Les allégations environnementales trompeuses relevaient déjà des règles sur la publicité mensongère. Avec la transposition de la directive EmpCo et son application à partir du 27 septembre 2026, le cadre devient nettement plus précis et contraignant, avec des interdictions explicites.
Comment vérifier qu’un produit est réellement écologique ?
Recherchez des données chiffrées, un label officiel délivré par un organisme indépendant (comme l’EU Ecolabel) et une cohérence sur l’ensemble du cycle de vie. Méfiez-vous des mentions vagues et des logos créés par la marque elle-même.
Quels mots doivent éveiller la méfiance ?
Les termes génériques comme « vert », « écologique », « naturel », « propre » ou « éco-responsable » employés sans preuve. À partir de 2026, ces allégations génériques sans démonstration sont précisément ce que la directive EmpCo interdit.
La neutralité carbone est-elle un argument fiable ?
Pas toujours. Une mention de neutralité carbone fondée uniquement sur la compensation, sans réduction réelle des émissions, est désormais encadrée. Une promesse future n’est valable que si elle s’accompagne d’un plan vérifiable avec des objectifs mesurables.
Qu’est-ce que le greenhushing ?
C’est l’attitude inverse du greenwashing : une entreprise garde le silence sur ses initiatives environnementales, souvent par peur d’être accusée d’écoblanchiment. Cela prive les consommateurs d’informations utiles.
À qui signaler un cas de greenwashing en Belgique ?

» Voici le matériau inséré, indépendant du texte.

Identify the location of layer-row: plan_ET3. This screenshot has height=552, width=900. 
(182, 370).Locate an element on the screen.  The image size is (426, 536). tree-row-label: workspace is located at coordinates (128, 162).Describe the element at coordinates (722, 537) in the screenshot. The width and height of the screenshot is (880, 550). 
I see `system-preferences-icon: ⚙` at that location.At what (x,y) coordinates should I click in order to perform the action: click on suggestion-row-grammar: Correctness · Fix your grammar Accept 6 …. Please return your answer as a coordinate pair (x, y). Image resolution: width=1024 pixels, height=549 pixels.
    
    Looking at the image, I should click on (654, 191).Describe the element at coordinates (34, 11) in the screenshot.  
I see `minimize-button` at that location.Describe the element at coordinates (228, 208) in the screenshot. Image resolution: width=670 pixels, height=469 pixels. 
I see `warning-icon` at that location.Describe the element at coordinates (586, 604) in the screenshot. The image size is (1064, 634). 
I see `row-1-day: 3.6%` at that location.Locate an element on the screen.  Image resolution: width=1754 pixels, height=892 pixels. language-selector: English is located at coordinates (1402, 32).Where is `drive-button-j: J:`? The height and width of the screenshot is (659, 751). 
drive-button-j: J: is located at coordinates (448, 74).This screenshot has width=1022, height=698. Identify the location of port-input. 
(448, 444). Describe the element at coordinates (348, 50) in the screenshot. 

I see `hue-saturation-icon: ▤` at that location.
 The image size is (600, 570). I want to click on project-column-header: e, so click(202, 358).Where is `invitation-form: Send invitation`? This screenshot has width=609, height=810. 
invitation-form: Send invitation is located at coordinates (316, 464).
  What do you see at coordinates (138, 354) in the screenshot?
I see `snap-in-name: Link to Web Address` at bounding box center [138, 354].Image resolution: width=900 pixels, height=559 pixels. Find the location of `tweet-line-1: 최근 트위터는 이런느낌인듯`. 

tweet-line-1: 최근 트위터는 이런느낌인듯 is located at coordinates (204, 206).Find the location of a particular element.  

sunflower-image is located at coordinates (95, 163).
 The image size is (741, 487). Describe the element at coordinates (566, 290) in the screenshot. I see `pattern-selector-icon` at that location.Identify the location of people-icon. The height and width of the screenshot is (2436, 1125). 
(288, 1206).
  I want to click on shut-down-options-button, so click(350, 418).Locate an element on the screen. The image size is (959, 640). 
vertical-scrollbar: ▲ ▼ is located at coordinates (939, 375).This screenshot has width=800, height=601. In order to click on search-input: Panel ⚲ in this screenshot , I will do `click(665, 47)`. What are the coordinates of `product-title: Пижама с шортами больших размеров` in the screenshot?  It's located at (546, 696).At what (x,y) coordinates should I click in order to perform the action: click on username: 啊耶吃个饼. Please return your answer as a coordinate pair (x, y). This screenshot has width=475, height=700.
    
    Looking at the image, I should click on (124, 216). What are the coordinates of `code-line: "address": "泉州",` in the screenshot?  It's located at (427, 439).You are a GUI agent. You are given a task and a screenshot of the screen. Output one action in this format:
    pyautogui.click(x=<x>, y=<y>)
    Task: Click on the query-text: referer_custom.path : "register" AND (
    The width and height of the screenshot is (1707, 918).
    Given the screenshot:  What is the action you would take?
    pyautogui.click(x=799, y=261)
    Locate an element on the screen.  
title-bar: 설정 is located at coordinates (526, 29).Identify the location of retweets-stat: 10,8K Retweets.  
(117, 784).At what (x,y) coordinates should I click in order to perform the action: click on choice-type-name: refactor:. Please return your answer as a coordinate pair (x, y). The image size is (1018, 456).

Vous pouvez le signaler au SPF Économie, compétent en matière de pratiques commerciales trompeuses. Les associations de consommateurs comme Test-Achats relaient également ces signalements.
Le greenwashing concerne-t-il aussi les services et la finance ?
Oui. Au-delà des produits, des services bancaires, des placements ou des contrats d’énergie peuvent être présentés comme « durables » sans que leur composition réelle ne le justifie. La vigilance s’applique à tous les secteurs.